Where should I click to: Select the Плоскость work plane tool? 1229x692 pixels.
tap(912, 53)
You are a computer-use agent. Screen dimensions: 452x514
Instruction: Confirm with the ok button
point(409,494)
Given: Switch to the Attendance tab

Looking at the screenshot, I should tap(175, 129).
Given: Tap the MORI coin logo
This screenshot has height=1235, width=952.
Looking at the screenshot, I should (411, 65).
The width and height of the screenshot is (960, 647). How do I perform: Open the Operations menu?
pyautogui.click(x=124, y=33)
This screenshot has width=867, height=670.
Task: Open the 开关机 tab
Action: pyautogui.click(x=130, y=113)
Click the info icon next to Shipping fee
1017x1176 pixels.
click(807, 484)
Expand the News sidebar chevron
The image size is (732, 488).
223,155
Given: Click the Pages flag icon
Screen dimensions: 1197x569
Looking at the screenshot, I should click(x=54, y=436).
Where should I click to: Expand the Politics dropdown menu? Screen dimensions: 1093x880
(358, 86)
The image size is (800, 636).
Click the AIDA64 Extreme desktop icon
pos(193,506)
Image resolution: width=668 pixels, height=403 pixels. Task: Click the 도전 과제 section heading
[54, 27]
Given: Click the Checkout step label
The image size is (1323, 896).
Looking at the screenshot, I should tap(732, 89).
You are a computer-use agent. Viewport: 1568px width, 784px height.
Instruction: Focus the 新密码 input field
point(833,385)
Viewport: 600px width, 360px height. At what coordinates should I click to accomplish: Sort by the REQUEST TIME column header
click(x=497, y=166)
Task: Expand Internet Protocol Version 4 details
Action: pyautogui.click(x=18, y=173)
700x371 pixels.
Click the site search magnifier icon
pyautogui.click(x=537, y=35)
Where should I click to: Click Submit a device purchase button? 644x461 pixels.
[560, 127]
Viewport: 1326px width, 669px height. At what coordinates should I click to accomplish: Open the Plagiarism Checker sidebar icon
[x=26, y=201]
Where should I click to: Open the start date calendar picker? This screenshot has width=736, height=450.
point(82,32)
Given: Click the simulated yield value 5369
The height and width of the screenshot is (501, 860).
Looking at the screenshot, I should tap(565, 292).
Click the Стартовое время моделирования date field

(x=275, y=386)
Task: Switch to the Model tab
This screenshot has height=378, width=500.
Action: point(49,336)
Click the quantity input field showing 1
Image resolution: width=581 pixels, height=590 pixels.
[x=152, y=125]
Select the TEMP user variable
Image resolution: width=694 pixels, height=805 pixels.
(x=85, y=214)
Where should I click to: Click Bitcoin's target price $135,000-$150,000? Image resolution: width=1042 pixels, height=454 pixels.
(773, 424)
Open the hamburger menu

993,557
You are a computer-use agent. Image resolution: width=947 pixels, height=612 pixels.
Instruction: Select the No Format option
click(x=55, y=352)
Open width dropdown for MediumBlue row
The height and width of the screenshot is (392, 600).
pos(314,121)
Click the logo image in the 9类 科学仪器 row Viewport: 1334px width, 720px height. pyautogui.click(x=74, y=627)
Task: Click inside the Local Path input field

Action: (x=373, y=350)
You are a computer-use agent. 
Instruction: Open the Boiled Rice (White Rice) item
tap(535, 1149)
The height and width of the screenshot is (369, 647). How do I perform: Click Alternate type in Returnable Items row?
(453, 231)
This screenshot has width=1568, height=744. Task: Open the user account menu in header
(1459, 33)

• **ASSIGNED TASK**
Each line shown above must be repeated exactly.

• **RESULT FOR THIS EXERCISE**
Where should I click to: Select the Плоскость work plane tool? 1229x692 pixels.
tap(912, 53)
You are a computer-use agent. Screen dimensions: 452x514
Instruction: Confirm with the ok button
point(409,494)
Given: Switch to the Attendance tab

Looking at the screenshot, I should tap(175, 129).
Given: Tap the MORI coin logo
This screenshot has height=1235, width=952.
Looking at the screenshot, I should (411, 65).
The width and height of the screenshot is (960, 647). How do I perform: Open the Operations menu?
pyautogui.click(x=124, y=33)
This screenshot has width=867, height=670.
Task: Open the 开关机 tab
Action: pyautogui.click(x=130, y=113)
Click the info icon next to Shipping fee
1017x1176 pixels.
click(807, 484)
Expand the News sidebar chevron
The image size is (732, 488).
223,155
Given: Click the Pages flag icon
Screen dimensions: 1197x569
Looking at the screenshot, I should click(x=54, y=436).
Where should I click to: Expand the Politics dropdown menu? Screen dimensions: 1093x880
(358, 86)
The image size is (800, 636).
Click the AIDA64 Extreme desktop icon
pos(193,506)
Image resolution: width=668 pixels, height=403 pixels. Task: Click the 도전 과제 section heading
[54, 27]
Given: Click the Checkout step label
The image size is (1323, 896).
Looking at the screenshot, I should tap(732, 89).
You are a computer-use agent. Viewport: 1568px width, 784px height.
Instruction: Focus the 新密码 input field
point(833,385)
Viewport: 600px width, 360px height. At what coordinates should I click to accomplish: Sort by the REQUEST TIME column header
click(x=497, y=166)
Task: Expand Internet Protocol Version 4 details
Action: pyautogui.click(x=18, y=173)
700x371 pixels.
Click the site search magnifier icon
pyautogui.click(x=537, y=35)
Where should I click to: Click Submit a device purchase button? 644x461 pixels.
[560, 127]
Viewport: 1326px width, 669px height. At what coordinates should I click to accomplish: Open the Plagiarism Checker sidebar icon
[x=26, y=201]
Where should I click to: Open the start date calendar picker? This screenshot has width=736, height=450.
point(82,32)
Given: Click the simulated yield value 5369
The height and width of the screenshot is (501, 860).
Looking at the screenshot, I should tap(565, 292).
Click the Стартовое время моделирования date field

(x=275, y=386)
Task: Switch to the Model tab
This screenshot has height=378, width=500.
Action: point(49,336)
Click the quantity input field showing 1
Image resolution: width=581 pixels, height=590 pixels.
[x=152, y=125]
Select the TEMP user variable
Image resolution: width=694 pixels, height=805 pixels.
(x=85, y=214)
Where should I click to: Click Bitcoin's target price $135,000-$150,000? Image resolution: width=1042 pixels, height=454 pixels.
(773, 424)
Open the hamburger menu

993,557
You are a computer-use agent. Image resolution: width=947 pixels, height=612 pixels.
Instruction: Select the No Format option
click(x=55, y=352)
Open width dropdown for MediumBlue row
The height and width of the screenshot is (392, 600).
pos(314,121)
Click the logo image in the 9类 科学仪器 row Viewport: 1334px width, 720px height. pyautogui.click(x=74, y=627)
Task: Click inside the Local Path input field

Action: (x=373, y=350)
You are a computer-use agent. 
Instruction: Open the Boiled Rice (White Rice) item
tap(535, 1149)
The height and width of the screenshot is (369, 647). How do I perform: Click Alternate type in Returnable Items row?
(453, 231)
This screenshot has width=1568, height=744. Task: Open the user account menu in header
(1459, 33)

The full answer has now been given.